Essentially, he doesn’t understand her or her struggle. He’s infatuated with Kim and prides himself on being with other girls who “knew much more.” The white savior complex that many criticized in the original production of “Miss Saigon” remains—it’s hard to excise in the full arc of the plot, really. 

His vows of keeping Kim safe and protecting her from a ‘savage’ country that she grew up in helps boost the ideal that Americans are saviors. Their honeymoon adventure ends as they cradle each other in a shimmer of fluorescent blue light and everyone is thrust three years into the future—1978, when Saigon has turned into Ho Chi Minh City.

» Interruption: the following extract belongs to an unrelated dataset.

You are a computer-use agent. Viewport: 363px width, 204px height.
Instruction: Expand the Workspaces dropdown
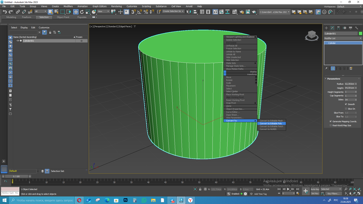coord(349,6)
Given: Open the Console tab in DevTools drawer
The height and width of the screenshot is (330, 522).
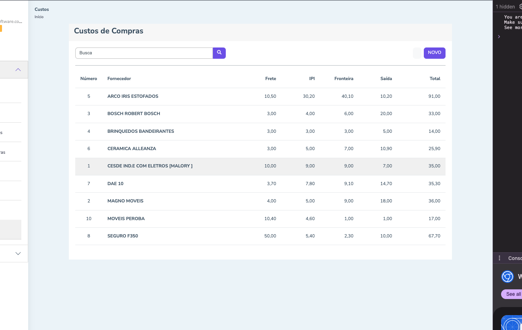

Thuy (Jinwoo Jung), a long-time neighbor arranged to marry Kim, is now a high-ranking officer of the communist government in Vietnam and he tasks The Engineer with a mission to retrieve her so they can finally marry. Unfortunately for Thuy, Kim will never forget her lost love, who meanwhile is cozying up with his new wife Ellen in America as the number “I Still Believe” breaks out. The bright white spotlights switch between Ellen, who is anchored high above Kim on a neat bed in a warless country, while Kim sits below on the ground in a war-torn land in a moment of pure stagecraft magic.

When Thuy storms into Kim’s destitute village with his small army to coerce Kim to be his wife, he discovers Kim’s son Tam and all hope for what he believed to be a pure, perfect, untouched woman kneeled in front of him burst into a confused haze of defeat. This then slowly builds into a rage. 

He calls Kim a whore for having a mixed child and he’s bitter that her “bastard son” is a lingering reminder that Chris will always be a part of Kim. Both Kim and Thuy sang back and forth as the mood grew darker as Thuy pulled out his knife to murder Tam. The tension on the stage thickened when Kim swiped a gun Chris gave her and pulled the trigger. Audience members gasped as a loud pop rang out into the air and Thuy fell to the ground.  

After the intermission, the proscenium captures the agony and despair between the ragged blocks of wood and tattered cloth. Act II is set back in America where Vietnam veterans pay pity to their forgotten children but not the women they left behind. 

When Kim hears from John that Chris returned to Vietnam, she’s overjoyed, but it’s not until Ellen and Kim meet that her fantasy fizzles. She begs Chris and Ellen to take Tam, and they do. As the production comes to a close, there’s a desperate hope that maybe everything, regardless of past transgressions, will be okay. But as at the end of so many tragedies, it is always the woman that suffers and pays the ultimate sacrifice with death.

“Miss Saigon” is not a production that honors the virtues of suffering. It’s a production that pries open the truth about victims of war and the utter trauma that ensues for women who forced themselves to assimilate and survive. One thing that sticks out is Chris’s claim in the beginning that as an American, he’s supposed to protect. But he, like many Americans, has a selfish tendency to protect only himself. And this particular production did an excellent job of downplaying Chris’s nobility, showing him as a bit more feeble, selfish.

As “Miss Saigon” continues to tour, one thing might never change outside of the stage: patriarchal oppression. Women like Kim will continue to use their bodies to sustain their livelihood and men like Chris will continue to use women to satisfy their sexual desires. This musical serves as an everlasting testament that the female objectification—especially of non-white women—only stymies the liberation of women worldwide.